Skip every picture and copy only the lines from the one containing "Given: Click the orange 144 AQI badge" to the final line of the records below.

___ Source material ___

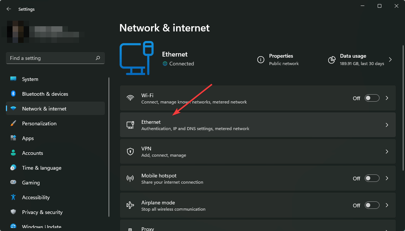Open the System settings section
This screenshot has height=231, width=405.
click(x=30, y=79)
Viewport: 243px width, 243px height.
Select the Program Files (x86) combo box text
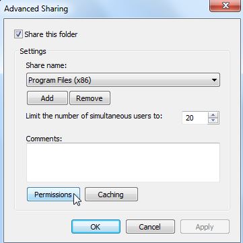click(60, 80)
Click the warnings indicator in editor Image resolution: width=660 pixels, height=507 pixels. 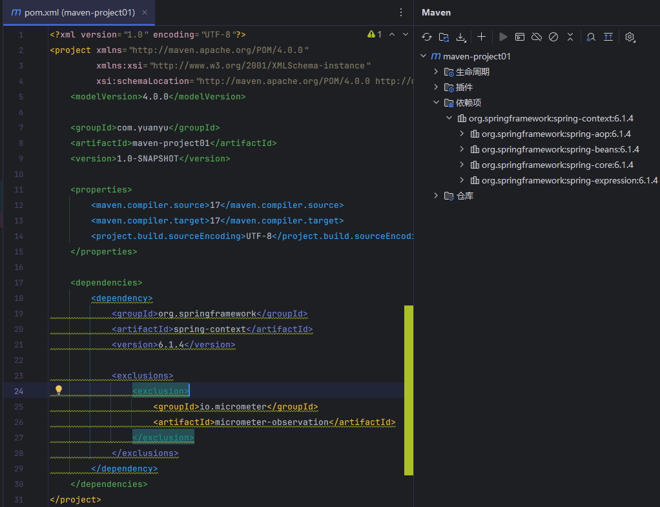(375, 34)
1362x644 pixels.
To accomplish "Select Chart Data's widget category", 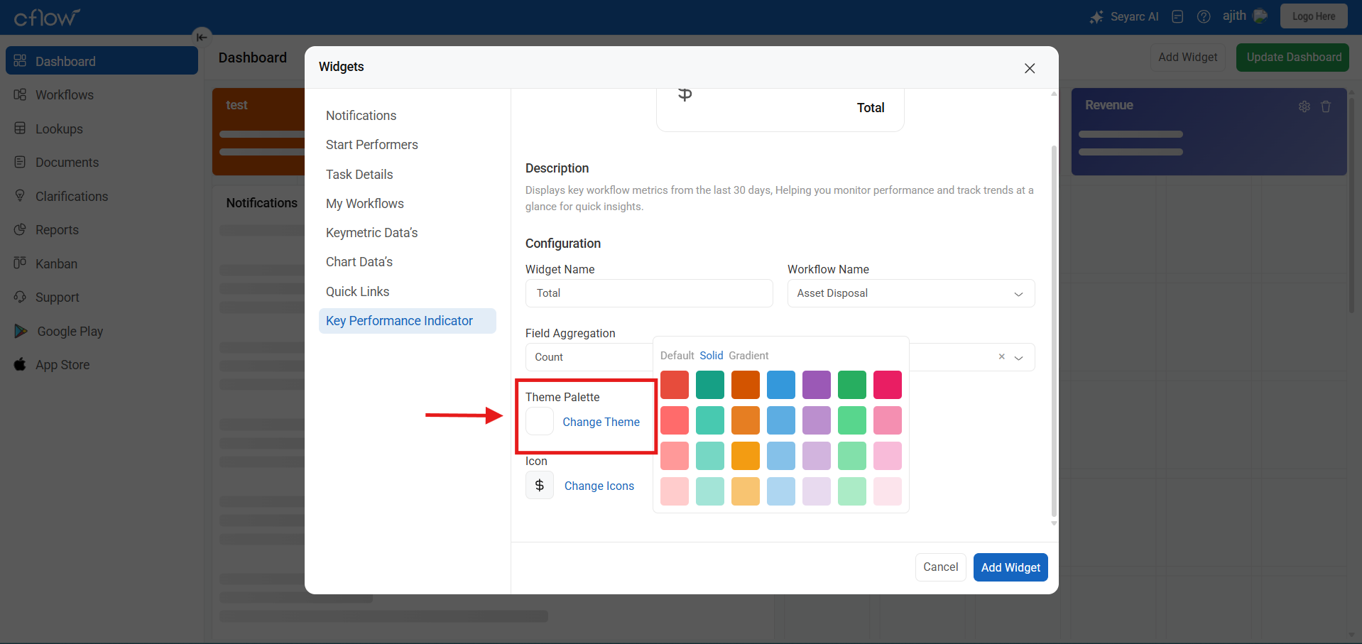I will coord(359,262).
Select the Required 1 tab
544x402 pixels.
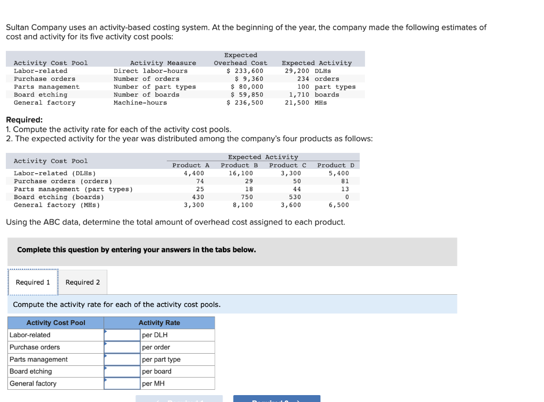point(33,282)
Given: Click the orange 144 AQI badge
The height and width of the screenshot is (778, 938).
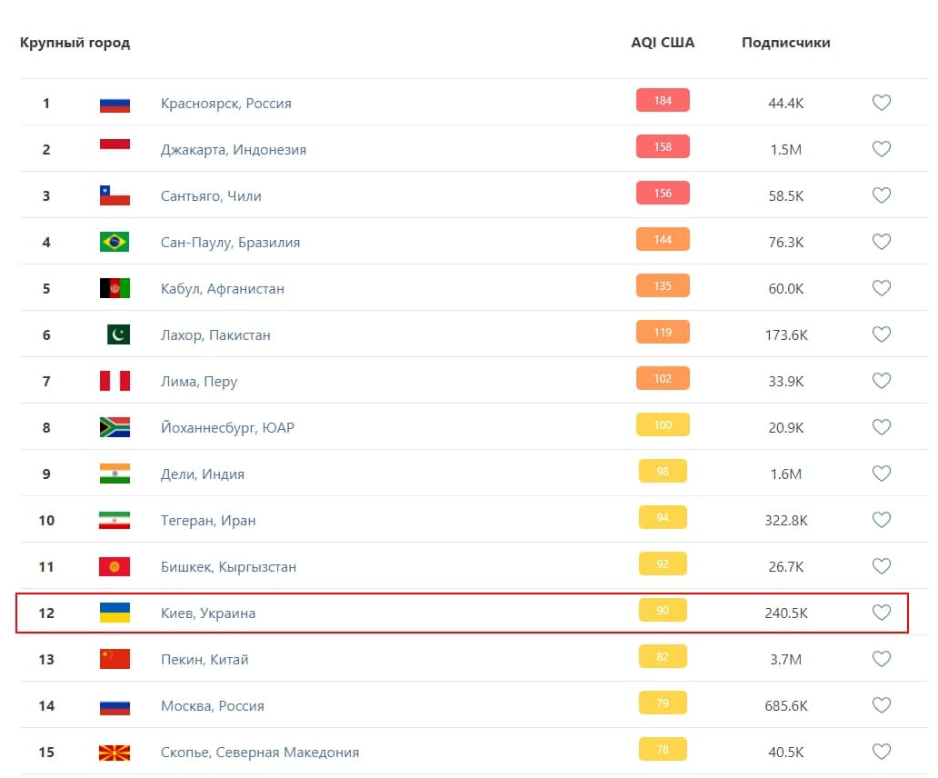Looking at the screenshot, I should click(663, 239).
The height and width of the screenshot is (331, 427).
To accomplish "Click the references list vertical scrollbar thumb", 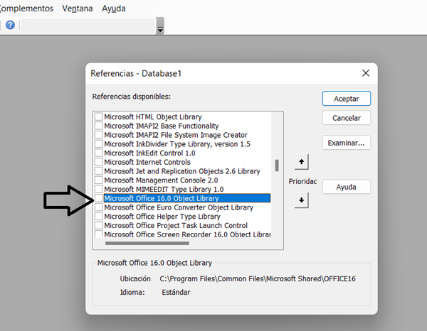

___

**Answer:**
Given: Click the orange 144 AQI badge
The height and width of the screenshot is (778, 938).
Looking at the screenshot, I should click(663, 239).
The height and width of the screenshot is (331, 427).
To accomplish "Click the references list vertical scrollbar thumb", 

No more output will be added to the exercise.